══ Record set ══
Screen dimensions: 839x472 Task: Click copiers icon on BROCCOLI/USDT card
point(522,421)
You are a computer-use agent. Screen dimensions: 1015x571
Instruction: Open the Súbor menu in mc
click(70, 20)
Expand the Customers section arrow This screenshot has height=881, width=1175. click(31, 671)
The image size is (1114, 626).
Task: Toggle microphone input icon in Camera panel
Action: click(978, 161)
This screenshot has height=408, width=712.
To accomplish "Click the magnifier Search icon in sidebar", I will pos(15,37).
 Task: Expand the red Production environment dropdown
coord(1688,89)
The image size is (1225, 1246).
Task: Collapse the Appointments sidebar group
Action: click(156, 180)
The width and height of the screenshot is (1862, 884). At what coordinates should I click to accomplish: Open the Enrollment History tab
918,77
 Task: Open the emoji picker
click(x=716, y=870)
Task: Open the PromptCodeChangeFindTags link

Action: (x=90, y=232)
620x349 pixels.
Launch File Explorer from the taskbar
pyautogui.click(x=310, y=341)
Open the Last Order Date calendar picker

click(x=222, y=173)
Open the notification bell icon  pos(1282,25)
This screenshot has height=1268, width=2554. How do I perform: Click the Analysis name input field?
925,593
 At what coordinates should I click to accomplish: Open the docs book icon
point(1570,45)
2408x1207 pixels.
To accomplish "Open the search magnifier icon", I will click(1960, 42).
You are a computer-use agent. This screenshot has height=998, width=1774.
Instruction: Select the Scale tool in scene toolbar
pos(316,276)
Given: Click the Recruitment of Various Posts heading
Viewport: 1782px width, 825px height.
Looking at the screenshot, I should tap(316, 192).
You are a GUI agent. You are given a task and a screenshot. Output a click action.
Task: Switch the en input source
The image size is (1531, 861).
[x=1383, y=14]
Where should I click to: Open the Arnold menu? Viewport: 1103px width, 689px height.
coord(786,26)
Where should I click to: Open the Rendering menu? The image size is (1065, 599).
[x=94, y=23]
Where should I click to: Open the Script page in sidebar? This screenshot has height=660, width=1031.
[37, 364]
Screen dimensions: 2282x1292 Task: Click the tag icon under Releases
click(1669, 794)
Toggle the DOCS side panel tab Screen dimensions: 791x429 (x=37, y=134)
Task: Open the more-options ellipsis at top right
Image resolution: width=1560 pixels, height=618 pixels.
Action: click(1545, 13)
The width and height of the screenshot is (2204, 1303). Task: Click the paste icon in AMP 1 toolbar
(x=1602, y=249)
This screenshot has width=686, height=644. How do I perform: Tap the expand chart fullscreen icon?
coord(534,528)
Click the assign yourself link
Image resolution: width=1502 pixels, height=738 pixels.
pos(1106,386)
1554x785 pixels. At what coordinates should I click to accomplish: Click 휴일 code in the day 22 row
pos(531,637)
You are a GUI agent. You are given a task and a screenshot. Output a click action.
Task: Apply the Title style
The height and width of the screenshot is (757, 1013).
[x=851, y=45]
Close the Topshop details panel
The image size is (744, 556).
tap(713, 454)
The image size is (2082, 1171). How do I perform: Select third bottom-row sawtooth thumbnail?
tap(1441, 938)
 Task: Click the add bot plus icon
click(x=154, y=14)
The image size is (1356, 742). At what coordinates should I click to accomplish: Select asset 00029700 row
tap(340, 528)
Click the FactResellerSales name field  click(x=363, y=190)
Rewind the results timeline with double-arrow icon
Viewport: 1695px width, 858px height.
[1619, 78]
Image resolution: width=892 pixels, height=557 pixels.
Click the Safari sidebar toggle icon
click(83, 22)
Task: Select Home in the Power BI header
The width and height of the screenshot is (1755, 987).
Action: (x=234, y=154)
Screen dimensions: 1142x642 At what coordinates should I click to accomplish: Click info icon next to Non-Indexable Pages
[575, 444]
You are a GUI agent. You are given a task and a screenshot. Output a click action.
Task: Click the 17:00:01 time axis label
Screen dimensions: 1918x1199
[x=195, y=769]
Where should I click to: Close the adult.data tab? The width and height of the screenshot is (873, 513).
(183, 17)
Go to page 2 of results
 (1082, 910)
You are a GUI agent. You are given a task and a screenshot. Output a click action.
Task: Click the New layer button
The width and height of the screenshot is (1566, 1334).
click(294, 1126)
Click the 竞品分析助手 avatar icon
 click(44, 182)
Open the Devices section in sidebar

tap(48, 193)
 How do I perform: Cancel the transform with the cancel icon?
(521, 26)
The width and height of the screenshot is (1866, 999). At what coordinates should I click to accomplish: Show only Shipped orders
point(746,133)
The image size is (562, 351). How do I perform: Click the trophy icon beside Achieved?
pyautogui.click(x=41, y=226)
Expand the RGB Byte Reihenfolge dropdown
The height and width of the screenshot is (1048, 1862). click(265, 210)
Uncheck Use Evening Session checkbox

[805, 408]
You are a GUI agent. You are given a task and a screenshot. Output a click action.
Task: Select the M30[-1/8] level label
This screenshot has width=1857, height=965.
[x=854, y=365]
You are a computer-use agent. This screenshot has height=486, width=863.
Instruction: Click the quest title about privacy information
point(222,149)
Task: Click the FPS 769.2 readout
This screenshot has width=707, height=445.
═══
Search the records line by line for the word "will" and copy every line where it appears.

#### Task solution:
To accomplish "Click the magnifier Search icon in sidebar", I will pos(15,37).
To accomplish "Open the search magnifier icon", I will click(1960, 42).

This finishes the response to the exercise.